München - Die Stadt will den Stellplatzschlüssel bei genossenschaftlichen und geförderten Wohnprojekten reduzieren. Eine entsprechende Vorlage behandelt jetzt der Planungsausschuss. SPD und Grüne befürworten den Vorstoß von Stadtbaurätin Elisabeth Merk. Die CSU stimmt der Novelle zähneknirschend zu.
Es ist ein Dauerbrenner in der Münchner Stadtpolitik: Wie viele Stellplätze sollten pro Wohnung nachgewiesen werden? Die bisherige Praxis war klar: Pro Wohneinheit ein Stellplatz – also Faktor 1,0. Andernfalls muss eine Stellplatzablöse entrichtet werden. Abweichungen von dieser Regelung waren bisher nur in Ausnahmefällen möglich. Baugenossenschaften und die städtischen Wohnbaugesellschaften GWG und Gewofag hatten in der Vergangenheit häufig darauf hingewiesen, dass der bestehende Stellplatzschlüssel ein Kostentreiber bei Bauprojekten sei.
Nun also ist eine deutliche Lockerung der bisherigen Praxis vorgesehen.

Wohnungsbaugenossenschaften sollen künftig nur noch 0,8 Pkw-Stellplätze pro Wohneinheit errichten müssen, im sozialen Wohnungsbau wird die Quote auf 0,6 gesenkt. SPD und Grüne hatten zuvor entsprechende Anträge gestellt.
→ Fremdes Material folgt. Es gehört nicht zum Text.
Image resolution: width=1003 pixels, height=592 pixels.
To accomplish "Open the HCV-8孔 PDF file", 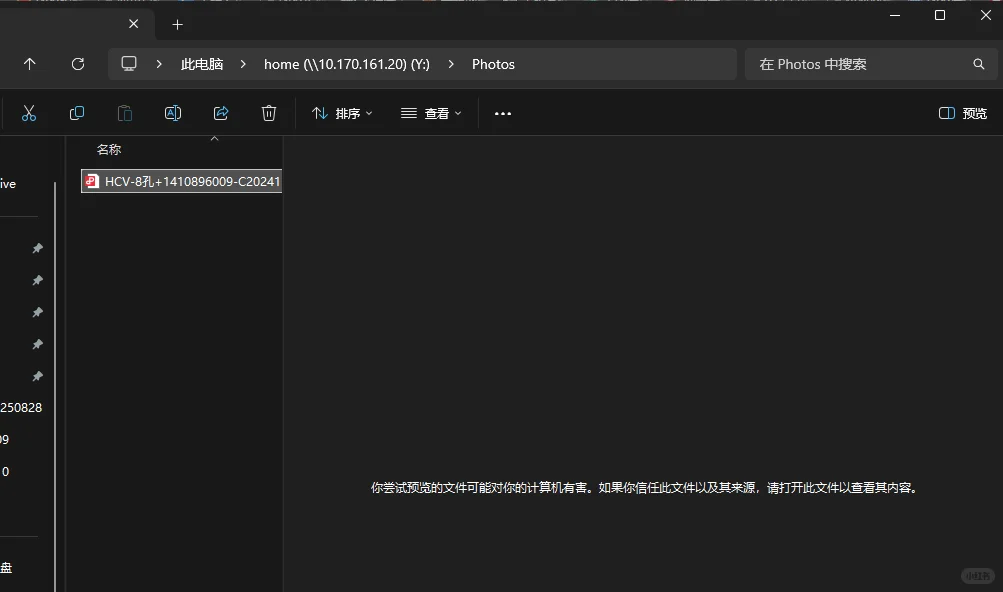I will (x=180, y=181).
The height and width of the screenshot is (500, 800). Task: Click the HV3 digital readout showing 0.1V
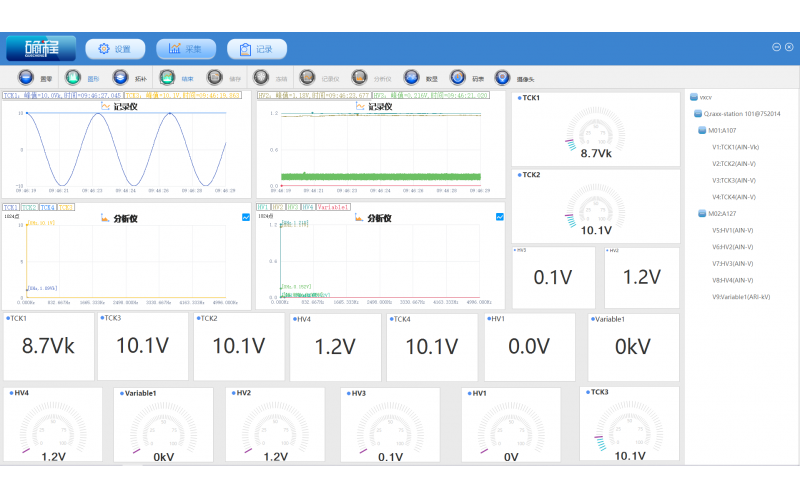554,278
Die Grünen hatten sich sogar noch weitergehende Reduzierungen erhofft, sehen Merks Vorlage aber als „gute Basis“, wie Stadtrat Paul Bickelbacher erklärt. „Ein Meilenstein in die richtige Richtung“, lobt Bickelbacher. Er sei nun gespannt auf die Umsetzung und hoffe, dass Investoren entsprechend mehr Geld in alternative Mobilitätskonzepte wie Car Sharing investierten.
Christian Amlong, der planungspolitische Sprecher der SPD-Fraktion, freut sich über die Verwaltungsvorlage, die sich sehr am reellen Bedarf orientiere. „Falls überall weiterhin ein Stellplatzschlüssel von 1,0 gelten würde, würde das den Wohnungsbau und letztlich die Mieten verteuern“, so Amlong. Vor allem, dass nun eine differenzierte Absekung des Schlüssels bis auf 0,3 möglich sei, sofern schlüssige Konzepte vorgelegt würden, sei zu begrüßen. Die CSU hatte die Absenkung zuletzt als zu großzügig bewertet, wird aber nach Bekunden von Vize-Fraktionschef Michael Kuffer zustimmen. „Aber nicht ohne ein paar kritische Anmerkungen.“
Eine Absenkung von 1,0 auf 0,8 ist künftig generell möglich, wenn das Baugrundstück durch den ÖPNV gut erschlossen ist oder wird, im Baugenehmigungsverfahren ein Konzept zur Förderung des bewussten Verzichts auf den Besitz eines Autos – etwa durch Carsharing – vorliegt und das Vorhaben mindestens zehn Wohneinheiten umfasst. Der auf 0,6 reduzierte Stellplatzbedarf im geförderten Wohnungsbau begründet sich mit dem geringeren Einkommen der Haushalte der dortigen Bewohner. Die Praxis zeige, dass dort auch nicht jeder ein Auto besitze. Für die kommunalen Wohnungsbauunternehmen und auch die Genossenschaften sei die Verpflichtung zum Bau von Stellplätzen ein relevanter Wirtschaftsfaktor, so die Verwaltung.
In Sonderfällen erlaubt die Stadt nun sogar eine Reduzierung auf 0,3 im sozialen Wohnungsbau und bei Projekten von Baugenossenschaften. Zum Beispiel bei Vorlage eines Mobilitätskonzeptes (autofreies oder autoreduziertes Wohnen). Erfahrungen hierzu, so das Planungsreferat, lägen insbesondere mit Projekten aus der Messestadt Riem vor.
Allerdings besteht die Stadt auf einer Bedingung: Das Mobilitätskonzept muss in geeigneter Form abgesichert werden. Sollte das Konzept nicht funktionieren und sich nach einigen Jahren herausstellen, dass die Bewohner doch mehr Autos besitzen als erwartet, muss der Bauträger entweder die Zahlung einer Ablösesumme per Bankbürgschaft garantieren oder eine Möglichkeit zum Nachrüsten der Stellplätze vorhalten.